This repository contains experiments with scikit-learn compatible estimators, transformers, and datasets which use Theano internally.
- Official source code repo: https://github.com/sklearn-theano/sklearn-theano
- HTML Documentation: http://sklearn-theano.github.io
The HTML docmentation linked above has a variety of resources for installation and example use. To get started immediately, clone this repo then do:
python setup.py develop
When using the examples, there will be some fairly large downloads (~1GB) to
get weights, sample datasets, and other useful tools. The default directory for
this is $HOME/sklearn_theano_data
.
- The key packages required are:
- numpy
- scipy
- theano
- scikit-learn
- pillow
and a soft dependency on matplotlib for the examples.
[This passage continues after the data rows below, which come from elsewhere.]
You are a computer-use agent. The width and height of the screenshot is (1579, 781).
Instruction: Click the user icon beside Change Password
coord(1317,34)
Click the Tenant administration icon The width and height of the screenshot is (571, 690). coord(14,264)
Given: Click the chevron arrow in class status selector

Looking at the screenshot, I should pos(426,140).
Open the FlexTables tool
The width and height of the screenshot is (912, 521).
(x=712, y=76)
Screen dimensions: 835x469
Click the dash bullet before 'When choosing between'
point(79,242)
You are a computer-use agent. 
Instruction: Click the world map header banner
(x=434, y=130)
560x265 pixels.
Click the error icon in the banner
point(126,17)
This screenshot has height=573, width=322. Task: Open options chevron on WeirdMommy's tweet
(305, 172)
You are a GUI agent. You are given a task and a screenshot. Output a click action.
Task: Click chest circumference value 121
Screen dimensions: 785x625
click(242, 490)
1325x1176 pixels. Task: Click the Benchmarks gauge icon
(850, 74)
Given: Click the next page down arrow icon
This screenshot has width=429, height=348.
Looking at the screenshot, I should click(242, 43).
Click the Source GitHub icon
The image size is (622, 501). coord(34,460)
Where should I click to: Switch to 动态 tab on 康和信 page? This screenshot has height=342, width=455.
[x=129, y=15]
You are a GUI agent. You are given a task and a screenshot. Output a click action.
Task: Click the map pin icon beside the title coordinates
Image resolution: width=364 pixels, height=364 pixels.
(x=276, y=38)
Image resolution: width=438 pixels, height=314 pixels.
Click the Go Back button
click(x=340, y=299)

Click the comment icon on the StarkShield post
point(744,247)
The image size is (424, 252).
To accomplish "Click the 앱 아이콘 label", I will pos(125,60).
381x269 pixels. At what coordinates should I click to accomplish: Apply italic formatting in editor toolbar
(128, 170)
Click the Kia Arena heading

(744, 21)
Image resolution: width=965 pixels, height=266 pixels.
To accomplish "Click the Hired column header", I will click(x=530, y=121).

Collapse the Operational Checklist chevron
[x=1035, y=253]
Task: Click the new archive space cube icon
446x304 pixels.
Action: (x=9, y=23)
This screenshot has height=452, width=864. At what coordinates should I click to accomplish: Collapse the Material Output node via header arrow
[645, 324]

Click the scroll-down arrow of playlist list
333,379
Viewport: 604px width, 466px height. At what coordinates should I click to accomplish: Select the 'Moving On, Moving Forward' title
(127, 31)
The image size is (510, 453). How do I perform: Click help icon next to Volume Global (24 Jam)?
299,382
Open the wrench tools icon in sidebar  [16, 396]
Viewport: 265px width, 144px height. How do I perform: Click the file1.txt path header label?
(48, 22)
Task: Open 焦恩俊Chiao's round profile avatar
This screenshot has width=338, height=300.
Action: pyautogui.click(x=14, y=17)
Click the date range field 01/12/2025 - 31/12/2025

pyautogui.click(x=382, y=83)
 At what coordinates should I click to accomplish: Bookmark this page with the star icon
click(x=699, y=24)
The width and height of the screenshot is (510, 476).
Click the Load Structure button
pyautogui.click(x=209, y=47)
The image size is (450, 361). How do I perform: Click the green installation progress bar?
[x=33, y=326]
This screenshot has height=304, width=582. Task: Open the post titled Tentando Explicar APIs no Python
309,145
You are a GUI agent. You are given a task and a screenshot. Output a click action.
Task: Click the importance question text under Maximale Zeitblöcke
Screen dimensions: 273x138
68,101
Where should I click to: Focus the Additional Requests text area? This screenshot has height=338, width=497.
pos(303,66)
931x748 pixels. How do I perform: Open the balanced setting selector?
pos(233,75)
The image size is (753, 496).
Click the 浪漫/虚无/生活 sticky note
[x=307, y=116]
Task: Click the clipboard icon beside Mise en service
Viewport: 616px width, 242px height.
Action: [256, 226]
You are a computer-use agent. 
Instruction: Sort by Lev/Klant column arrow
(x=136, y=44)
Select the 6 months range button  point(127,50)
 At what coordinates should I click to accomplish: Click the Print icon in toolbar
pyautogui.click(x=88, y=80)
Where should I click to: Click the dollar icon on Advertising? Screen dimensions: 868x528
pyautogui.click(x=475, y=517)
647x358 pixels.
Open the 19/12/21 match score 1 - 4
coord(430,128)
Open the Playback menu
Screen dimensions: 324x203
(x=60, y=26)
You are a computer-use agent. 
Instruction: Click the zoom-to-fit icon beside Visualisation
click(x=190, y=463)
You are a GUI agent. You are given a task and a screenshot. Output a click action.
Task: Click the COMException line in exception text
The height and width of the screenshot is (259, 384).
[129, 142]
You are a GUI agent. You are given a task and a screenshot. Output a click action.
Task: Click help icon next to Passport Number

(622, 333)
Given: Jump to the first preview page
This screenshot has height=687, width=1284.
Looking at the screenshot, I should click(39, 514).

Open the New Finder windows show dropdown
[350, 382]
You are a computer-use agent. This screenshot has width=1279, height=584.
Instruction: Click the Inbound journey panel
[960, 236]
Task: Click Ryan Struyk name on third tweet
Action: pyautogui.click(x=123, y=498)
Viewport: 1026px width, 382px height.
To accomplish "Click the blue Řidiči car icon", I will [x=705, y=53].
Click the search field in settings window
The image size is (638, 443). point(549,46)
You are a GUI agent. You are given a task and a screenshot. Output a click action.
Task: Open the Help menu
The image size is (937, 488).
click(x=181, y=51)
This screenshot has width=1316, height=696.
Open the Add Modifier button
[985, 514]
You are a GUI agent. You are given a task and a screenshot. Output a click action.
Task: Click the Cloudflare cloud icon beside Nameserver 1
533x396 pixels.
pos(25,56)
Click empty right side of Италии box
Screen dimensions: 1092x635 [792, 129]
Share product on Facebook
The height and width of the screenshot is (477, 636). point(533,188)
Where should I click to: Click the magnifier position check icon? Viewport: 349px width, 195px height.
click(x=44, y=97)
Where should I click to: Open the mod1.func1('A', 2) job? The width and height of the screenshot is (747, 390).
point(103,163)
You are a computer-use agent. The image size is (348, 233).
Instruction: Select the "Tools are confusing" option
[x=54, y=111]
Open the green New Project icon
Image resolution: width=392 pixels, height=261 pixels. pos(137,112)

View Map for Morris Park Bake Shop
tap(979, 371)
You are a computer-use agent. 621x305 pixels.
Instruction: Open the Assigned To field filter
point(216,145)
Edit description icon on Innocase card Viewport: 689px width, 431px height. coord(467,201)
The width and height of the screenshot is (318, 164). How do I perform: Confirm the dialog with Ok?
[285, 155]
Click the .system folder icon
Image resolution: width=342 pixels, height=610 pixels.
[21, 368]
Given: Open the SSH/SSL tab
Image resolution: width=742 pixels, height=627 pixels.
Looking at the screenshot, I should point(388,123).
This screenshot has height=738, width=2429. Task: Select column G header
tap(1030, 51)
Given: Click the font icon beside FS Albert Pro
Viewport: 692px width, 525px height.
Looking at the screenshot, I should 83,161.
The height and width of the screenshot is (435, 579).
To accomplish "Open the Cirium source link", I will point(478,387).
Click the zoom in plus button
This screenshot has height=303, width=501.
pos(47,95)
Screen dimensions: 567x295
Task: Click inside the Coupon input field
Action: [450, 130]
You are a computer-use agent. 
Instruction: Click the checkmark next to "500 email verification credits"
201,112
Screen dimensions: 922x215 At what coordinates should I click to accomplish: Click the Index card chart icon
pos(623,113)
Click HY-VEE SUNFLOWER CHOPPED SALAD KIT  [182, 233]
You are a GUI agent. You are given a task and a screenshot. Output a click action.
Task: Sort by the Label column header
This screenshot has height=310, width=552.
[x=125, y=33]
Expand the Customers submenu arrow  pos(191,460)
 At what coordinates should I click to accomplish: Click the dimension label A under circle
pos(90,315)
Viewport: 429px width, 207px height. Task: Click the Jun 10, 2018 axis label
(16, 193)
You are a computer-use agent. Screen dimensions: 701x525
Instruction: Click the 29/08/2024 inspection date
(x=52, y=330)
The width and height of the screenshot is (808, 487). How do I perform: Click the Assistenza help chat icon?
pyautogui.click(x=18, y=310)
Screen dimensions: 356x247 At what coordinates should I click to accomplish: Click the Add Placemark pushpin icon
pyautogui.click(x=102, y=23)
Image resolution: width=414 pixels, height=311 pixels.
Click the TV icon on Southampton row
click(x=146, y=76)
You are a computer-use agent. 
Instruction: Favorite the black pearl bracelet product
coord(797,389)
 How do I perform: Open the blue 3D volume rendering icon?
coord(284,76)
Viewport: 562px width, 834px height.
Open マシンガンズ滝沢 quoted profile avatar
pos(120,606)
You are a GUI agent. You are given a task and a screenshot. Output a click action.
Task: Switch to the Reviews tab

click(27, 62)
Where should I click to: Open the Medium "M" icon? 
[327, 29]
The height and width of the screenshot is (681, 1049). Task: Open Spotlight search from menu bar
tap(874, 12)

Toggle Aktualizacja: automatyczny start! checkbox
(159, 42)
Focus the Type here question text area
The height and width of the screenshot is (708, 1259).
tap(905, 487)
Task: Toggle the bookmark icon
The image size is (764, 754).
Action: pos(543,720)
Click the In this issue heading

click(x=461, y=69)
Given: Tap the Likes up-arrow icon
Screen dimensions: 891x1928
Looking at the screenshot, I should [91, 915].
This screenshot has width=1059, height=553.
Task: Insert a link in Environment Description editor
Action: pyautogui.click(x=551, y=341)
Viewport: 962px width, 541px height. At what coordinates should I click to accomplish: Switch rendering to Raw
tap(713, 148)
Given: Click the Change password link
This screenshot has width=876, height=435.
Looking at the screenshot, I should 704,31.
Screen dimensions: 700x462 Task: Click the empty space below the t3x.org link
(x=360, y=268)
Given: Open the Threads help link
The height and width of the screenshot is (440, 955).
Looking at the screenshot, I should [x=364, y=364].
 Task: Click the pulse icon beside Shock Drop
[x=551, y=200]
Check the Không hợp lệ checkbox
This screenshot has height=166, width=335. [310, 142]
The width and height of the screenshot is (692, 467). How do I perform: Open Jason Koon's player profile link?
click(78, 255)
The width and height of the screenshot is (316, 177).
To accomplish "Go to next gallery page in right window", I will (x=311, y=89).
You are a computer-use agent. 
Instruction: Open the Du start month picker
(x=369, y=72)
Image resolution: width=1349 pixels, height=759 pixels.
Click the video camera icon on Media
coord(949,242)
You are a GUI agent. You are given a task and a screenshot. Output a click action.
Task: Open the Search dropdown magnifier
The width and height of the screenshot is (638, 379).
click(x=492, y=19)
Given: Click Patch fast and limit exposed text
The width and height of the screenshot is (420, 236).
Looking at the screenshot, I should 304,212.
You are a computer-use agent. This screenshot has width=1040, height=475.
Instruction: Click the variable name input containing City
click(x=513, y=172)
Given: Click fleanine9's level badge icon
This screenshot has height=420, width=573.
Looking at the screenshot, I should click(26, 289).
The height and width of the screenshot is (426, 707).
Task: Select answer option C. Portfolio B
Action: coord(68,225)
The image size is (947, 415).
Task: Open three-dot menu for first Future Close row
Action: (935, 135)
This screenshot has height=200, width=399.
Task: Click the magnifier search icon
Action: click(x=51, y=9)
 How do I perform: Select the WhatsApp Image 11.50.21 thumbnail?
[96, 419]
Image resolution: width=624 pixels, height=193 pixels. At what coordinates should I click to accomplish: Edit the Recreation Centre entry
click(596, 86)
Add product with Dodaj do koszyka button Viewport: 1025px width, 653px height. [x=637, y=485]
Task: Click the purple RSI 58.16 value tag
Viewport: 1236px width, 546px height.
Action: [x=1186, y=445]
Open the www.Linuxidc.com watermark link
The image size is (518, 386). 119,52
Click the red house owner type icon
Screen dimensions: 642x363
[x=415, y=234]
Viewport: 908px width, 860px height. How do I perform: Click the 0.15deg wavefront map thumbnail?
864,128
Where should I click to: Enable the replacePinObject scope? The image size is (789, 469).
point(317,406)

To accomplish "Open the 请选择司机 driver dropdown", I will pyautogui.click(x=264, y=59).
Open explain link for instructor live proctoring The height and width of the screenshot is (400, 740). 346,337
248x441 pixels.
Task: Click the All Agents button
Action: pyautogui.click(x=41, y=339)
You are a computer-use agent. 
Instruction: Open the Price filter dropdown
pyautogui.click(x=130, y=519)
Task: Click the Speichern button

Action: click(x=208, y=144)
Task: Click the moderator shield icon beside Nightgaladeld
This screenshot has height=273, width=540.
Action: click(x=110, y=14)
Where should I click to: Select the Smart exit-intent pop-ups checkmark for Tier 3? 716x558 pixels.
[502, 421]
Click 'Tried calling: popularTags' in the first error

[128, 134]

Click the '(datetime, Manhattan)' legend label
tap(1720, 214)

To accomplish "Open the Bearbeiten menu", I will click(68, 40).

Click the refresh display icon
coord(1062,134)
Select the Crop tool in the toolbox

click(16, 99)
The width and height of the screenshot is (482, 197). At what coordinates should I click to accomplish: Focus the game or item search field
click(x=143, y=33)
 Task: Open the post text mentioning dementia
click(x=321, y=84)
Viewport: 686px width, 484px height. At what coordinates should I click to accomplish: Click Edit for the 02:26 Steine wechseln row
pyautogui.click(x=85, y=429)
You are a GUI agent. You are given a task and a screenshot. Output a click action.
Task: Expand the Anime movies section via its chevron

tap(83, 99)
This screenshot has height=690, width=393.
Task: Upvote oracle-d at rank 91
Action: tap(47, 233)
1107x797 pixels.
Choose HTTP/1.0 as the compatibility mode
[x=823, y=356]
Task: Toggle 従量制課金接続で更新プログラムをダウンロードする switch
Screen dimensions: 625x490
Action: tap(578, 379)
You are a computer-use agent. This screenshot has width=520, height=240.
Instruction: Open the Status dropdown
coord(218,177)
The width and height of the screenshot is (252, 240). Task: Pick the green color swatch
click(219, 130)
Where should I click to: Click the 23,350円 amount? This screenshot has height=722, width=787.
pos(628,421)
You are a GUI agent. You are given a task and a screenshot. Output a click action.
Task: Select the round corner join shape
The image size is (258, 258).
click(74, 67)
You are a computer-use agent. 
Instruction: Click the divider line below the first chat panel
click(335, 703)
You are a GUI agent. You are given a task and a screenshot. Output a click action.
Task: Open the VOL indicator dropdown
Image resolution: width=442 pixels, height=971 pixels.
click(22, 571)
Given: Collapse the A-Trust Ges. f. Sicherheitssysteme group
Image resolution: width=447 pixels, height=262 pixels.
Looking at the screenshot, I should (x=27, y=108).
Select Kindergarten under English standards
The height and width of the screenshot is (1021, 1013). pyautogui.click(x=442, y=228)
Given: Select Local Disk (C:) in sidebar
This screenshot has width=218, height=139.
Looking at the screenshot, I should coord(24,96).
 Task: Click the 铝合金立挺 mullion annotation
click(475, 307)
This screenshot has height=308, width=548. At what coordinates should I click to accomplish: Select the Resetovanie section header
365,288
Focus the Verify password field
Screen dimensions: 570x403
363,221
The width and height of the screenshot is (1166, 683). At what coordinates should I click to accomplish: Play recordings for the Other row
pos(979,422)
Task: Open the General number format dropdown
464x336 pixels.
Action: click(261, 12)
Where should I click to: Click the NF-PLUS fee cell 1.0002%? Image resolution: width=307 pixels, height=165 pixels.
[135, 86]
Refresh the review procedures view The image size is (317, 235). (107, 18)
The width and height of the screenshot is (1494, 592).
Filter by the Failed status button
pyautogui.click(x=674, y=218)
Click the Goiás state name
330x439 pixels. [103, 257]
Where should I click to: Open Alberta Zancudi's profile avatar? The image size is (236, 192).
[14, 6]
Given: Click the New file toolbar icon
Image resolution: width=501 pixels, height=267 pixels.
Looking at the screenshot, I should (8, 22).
Documentation is sparse but we are working to improve unclear modules. Feel free to raise issues on GitHub with any problems found!
The License for sklearn-theano is 3-clause BSD. See the LICENSE file in the top level of the repository https://github.com/sklearn-theano/sklearn-theano/blob/master/LICENSE
- This project provides downloaders for models that are distributed under their own terms, namely:
- The OverFeat model http://cilvr.nyu.edu/doku.php?id=code:start
- The BVLC Caffe GoogLeNet model http://caffe.berkeleyvision.org/
The model specification for the BVLC Caffe GoogLeNet model are taken from a protocol buffer file, https://raw.githubusercontent.com/BVLC/caffe/master/src/caffe/proto/caffe.proto which is distributed under the same licence as the Caffe code (2-clause BSD).